- Assignment
The whole listing below should be printed again exactly, with no images.

- Records

=== Section Start ===

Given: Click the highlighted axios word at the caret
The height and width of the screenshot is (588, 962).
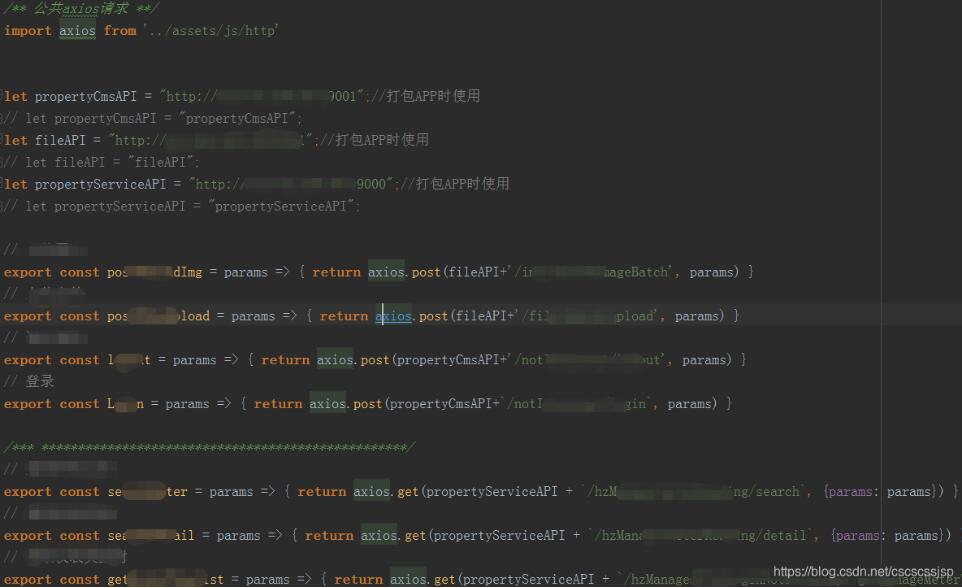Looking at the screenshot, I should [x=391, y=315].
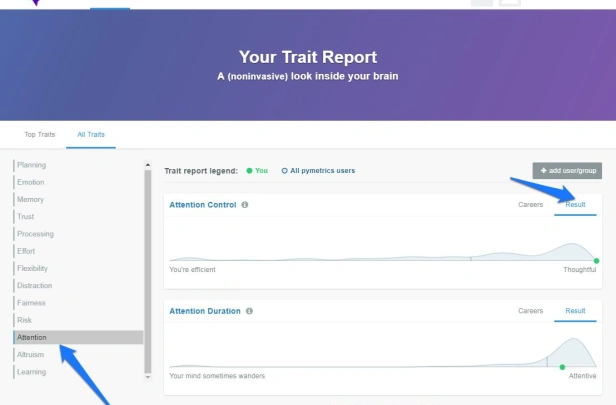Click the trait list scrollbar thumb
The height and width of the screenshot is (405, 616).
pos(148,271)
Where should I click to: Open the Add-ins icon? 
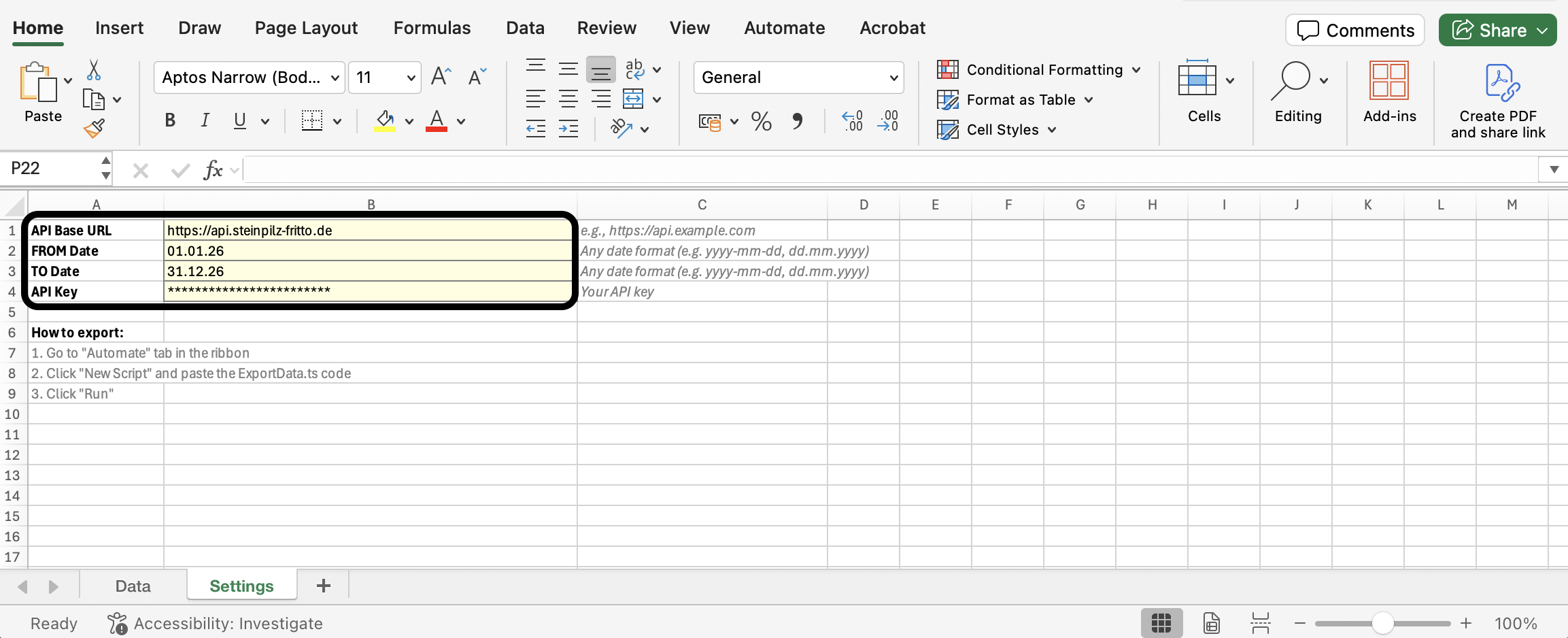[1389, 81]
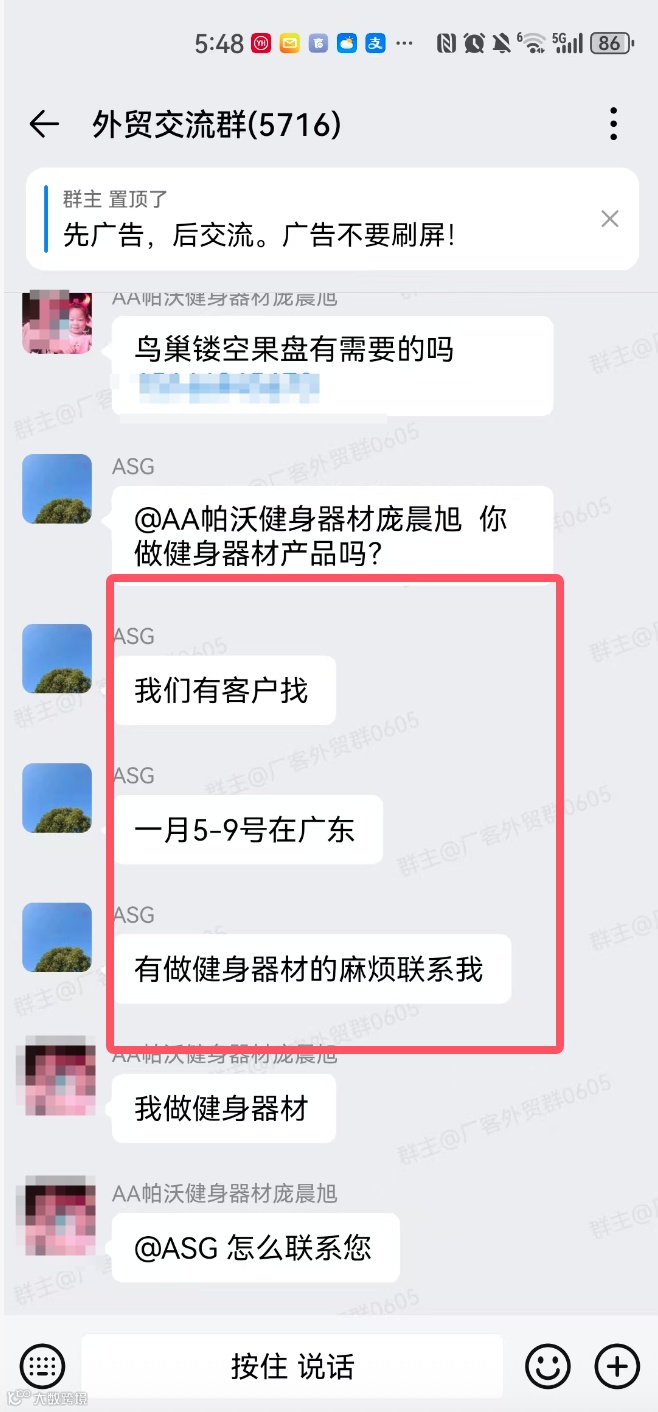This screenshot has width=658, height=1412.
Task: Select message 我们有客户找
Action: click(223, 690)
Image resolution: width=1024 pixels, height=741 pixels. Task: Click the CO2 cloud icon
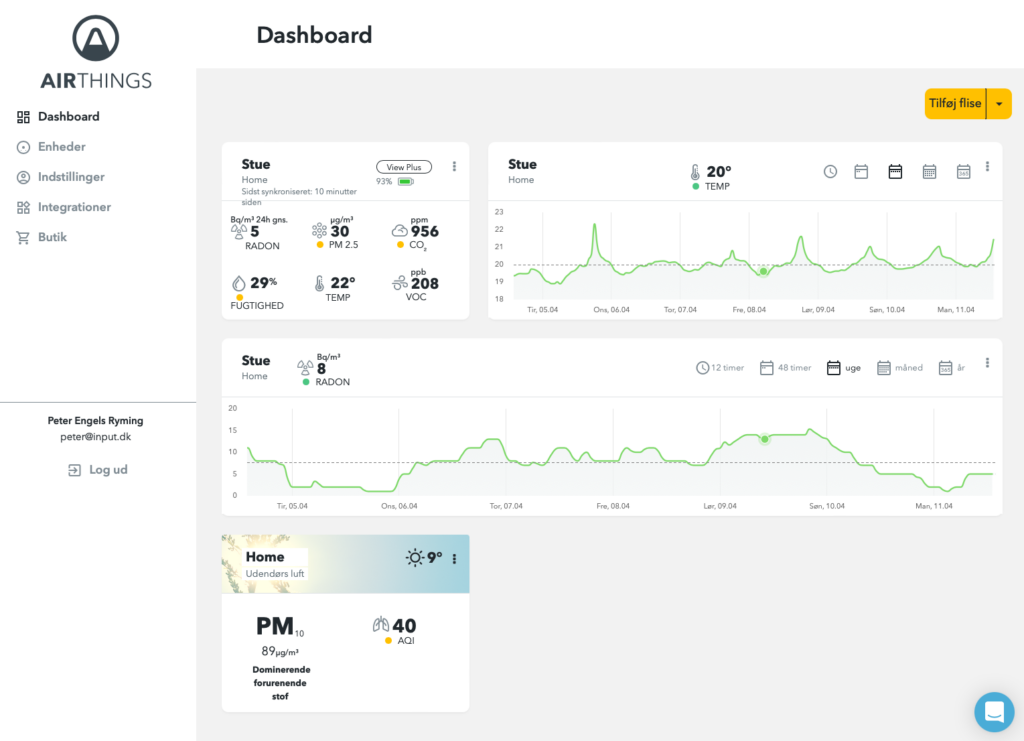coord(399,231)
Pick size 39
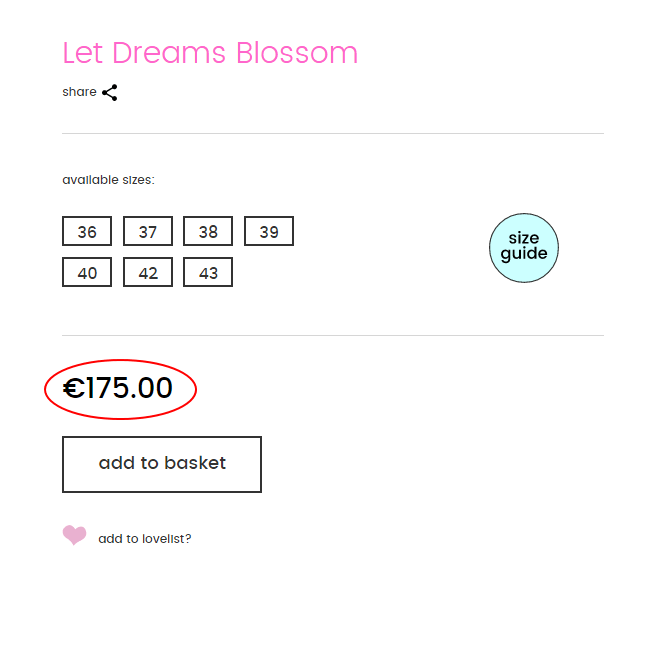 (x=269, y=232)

=== Section End ===

- Task response
Given: Click the highlighted axios word at the caret
The height and width of the screenshot is (588, 962).
Looking at the screenshot, I should [x=391, y=315].
Click the trait list scrollbar thumb
The height and width of the screenshot is (405, 616).
pos(148,271)
Where should I click to: Open the Add-ins icon? 
[1389, 81]
This screenshot has width=658, height=1412.
Task: Select message 我们有客户找
Action: click(223, 690)
Image resolution: width=1024 pixels, height=741 pixels. Task: Click the CO2 cloud icon
coord(399,231)
Pick size 39
 (x=269, y=232)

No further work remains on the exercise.